Segment Start: Source extract
The 1467 Ottoman defter of Tetovo attests that the Muslim neighborhood of Tetovo was inhabited by 6 heads of families with mixed anthroponyms of Islamic Albanian character, the names being Jusufi, son of Gjon; Hamza, son of Ulkos; Karagja, son of Petro; Murati, son of Domijan; Mustafa, son of Jonça and Hamza son of Mjellku. In the Christian quarter of Tetovo, alongside characteristic Slavic-Christian names, a sizeable part of the population also had anthroponyms of Christian Albanian character, with cases of Slavicisation, such as: Andreja, son of Arbanas; Lazor Shtinar with his sons Gjuro,Jorgji and Viko; Nikolla son of Gjergj; Dimitri son of Prenko; Lazor brother of Tushko, Gjon Arbanas (t.Arnaut); Dula Arbanas (t.Arnaut),Lazar  son of Tushala (compound of Tush + Shala) among others.
Segment End: Source extract
Segment Start: Supplied data
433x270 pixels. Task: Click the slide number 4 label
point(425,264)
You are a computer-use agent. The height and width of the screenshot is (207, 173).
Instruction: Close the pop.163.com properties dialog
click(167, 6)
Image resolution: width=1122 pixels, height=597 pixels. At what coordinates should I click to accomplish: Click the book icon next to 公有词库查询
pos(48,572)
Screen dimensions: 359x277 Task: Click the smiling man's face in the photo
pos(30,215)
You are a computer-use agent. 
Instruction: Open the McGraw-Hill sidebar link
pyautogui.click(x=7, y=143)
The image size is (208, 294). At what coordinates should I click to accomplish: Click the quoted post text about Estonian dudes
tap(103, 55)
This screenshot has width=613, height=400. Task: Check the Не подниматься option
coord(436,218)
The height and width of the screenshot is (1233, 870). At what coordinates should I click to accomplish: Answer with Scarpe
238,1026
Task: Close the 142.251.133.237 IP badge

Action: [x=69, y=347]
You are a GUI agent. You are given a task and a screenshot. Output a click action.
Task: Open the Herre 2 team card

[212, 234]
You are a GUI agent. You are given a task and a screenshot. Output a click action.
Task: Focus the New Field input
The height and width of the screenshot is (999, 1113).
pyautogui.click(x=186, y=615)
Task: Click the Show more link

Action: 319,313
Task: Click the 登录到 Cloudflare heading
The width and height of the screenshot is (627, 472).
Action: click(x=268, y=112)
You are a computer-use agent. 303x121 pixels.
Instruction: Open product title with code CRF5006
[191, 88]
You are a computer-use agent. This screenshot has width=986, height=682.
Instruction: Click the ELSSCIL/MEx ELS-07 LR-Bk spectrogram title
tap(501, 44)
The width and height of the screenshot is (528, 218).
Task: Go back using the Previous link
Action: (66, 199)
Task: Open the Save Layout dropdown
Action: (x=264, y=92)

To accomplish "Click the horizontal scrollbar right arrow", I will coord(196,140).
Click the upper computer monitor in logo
Segment End: Supplied data
- How to complete this task
Reproduce the passage on the 1467 Ottoman defter of Tetovo in full, word for word. The data here is taken from a separate, unrelated source.

- Reply to the task
The 1467 Ottoman defter of Tetovo attests that the Muslim neighborhood of Tetovo was inhabited by 6 heads of families with mixed anthroponyms of Islamic Albanian character, the names being Jusufi, son of Gjon; Hamza, son of Ulkos; Karagja, son of Petro; Murati, son of Domijan; Mustafa, son of Jonça and Hamza son of Mjellku. In the Christian quarter of Tetovo, alongside characteristic Slavic-Christian names, a sizeable part of the population also had anthroponyms of Christian Albanian character, with cases of Slavicisation, such as: Andreja, son of Arbanas; Lazor Shtinar with his sons Gjuro,Jorgji and Viko; Nikolla son of Gjergj; Dimitri son of Prenko; Lazor brother of Tushko, Gjon Arbanas (t.Arnaut); Dula Arbanas (t.Arnaut),Lazar  son of Tushala (compound of Tush + Shala) among others.